Cette note circule actuellement parmi certains copropriétaires et m'est parvenue par des voies indirectes.
Je m'interroge d'abord sur son authenticité et sur sa portée juridique. En effet, elle n'est ni signée, ni attribuée à un auteur identifié, alors qu'elle prétend engager le Syndicat des copropriétaires sur des questions financières importantes.
Par ailleurs, cette note ne m'a pas été adressée officiellement par le Syndicat des copropriétaires des Maisons de la Mer et des Jardins. Comme beaucoup d'autres copropriétaires, je suis exclu du canal de communication utilisé par l'équipe syndicale actuelle. Une telle pratique porte atteinte au principe d'égalité entre les copropriétaires et prive une partie d'entre eux d'une information pourtant essentielle.
Dans ces conditions, je ne peux accorder aucun crédit à des promesses ou à des engagements diffusés de manière officieuse.
En revanche, si les rumeurs annonçant la prochaine tenue d'une Assemblée Générale se confirment, je souhaite rappeler à tous les copropriétaires qu'une Assemblée Générale n'appartient ni au président, ni au conseil syndical, ni au syndic. Elle appartient à l'ensemble des copropriétaires.
Chaque copropriétaire est donc en droit de demander l'inscription de questions et de projets de résolution à l'ordre du jour, afin que ceux-ci soient soumis au vote de l'Assemblée. Ce principe est largement reconnu dans le droit de la copropriété et garantit que l'ordre du jour ne soit pas élaboré dans l'intérêt exclusif de l'équipe dirigeante.
Il est donc hors de question de laisser une équipe syndicale dont la gestion est aujourd'hui largement contestée établir seule un ordre du jour conçu pour servir ses propres intérêts ou éluder les véritables préoccupations des copropriétaires.
Je rappelle également que cette équipe a été désavouée par la justice à la suite de l'annulation de l'Assemblée Générale de juin 2025. Cette décision impose davantage de transparence, d'humilité et de respect des droits des copropriétaires, et non la poursuite des mêmes méthodes de gouvernance.

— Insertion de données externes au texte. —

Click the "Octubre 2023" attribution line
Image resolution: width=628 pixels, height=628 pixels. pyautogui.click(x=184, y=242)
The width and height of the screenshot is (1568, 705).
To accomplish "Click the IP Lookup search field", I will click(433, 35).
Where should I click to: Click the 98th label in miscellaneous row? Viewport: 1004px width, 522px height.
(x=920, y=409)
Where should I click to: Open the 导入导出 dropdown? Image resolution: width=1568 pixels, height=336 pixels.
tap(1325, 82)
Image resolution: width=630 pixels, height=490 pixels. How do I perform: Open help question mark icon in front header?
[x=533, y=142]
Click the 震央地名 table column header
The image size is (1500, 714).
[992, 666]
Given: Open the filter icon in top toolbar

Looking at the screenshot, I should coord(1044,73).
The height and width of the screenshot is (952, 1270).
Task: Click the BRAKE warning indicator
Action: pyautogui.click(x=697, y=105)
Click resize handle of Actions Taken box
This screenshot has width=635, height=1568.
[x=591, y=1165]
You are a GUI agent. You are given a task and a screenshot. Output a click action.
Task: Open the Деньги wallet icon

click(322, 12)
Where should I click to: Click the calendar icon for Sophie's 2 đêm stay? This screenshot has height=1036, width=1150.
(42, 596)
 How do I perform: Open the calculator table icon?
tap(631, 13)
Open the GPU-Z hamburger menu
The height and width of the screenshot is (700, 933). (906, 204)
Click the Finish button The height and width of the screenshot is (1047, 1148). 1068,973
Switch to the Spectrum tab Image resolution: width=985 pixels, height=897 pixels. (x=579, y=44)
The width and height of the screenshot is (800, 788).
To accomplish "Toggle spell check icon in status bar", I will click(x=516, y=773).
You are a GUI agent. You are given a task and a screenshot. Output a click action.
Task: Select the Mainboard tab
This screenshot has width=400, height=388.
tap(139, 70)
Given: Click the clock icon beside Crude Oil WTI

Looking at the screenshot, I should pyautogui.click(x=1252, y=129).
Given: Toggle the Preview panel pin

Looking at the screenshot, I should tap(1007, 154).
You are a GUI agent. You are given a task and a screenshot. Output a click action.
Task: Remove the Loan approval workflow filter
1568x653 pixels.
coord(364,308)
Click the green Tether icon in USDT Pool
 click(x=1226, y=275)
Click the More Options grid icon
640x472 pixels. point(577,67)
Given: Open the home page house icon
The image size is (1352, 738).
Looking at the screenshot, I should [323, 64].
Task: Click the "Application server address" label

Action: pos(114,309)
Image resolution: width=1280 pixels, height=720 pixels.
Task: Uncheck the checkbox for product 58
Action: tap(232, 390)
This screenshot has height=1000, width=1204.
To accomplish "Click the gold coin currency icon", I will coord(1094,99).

La prochaine Assemblée Générale devra être celle des copropriétaires, et non celle d'un groupe. Elle devra permettre un véritable débat démocratique sur les questions essentielles, notamment :
- les conséquences du jugement ayant annulé l'AG de 2025 ;
- la situation financière réelle de la copropriété ;
- les responsabilités de l'équipe dirigeante actuelle ;
- les mesures destinées à rétablir une gouvernance transparente ;
- le renouvellement des instances dirigeantes afin de constituer une équipe compétente, pluridisciplinaire et représentative de l'ensemble des copropriétaires.
Les copropriétaires ne doivent pas subir un ordre du jour imposé. Ils doivent en être les acteurs.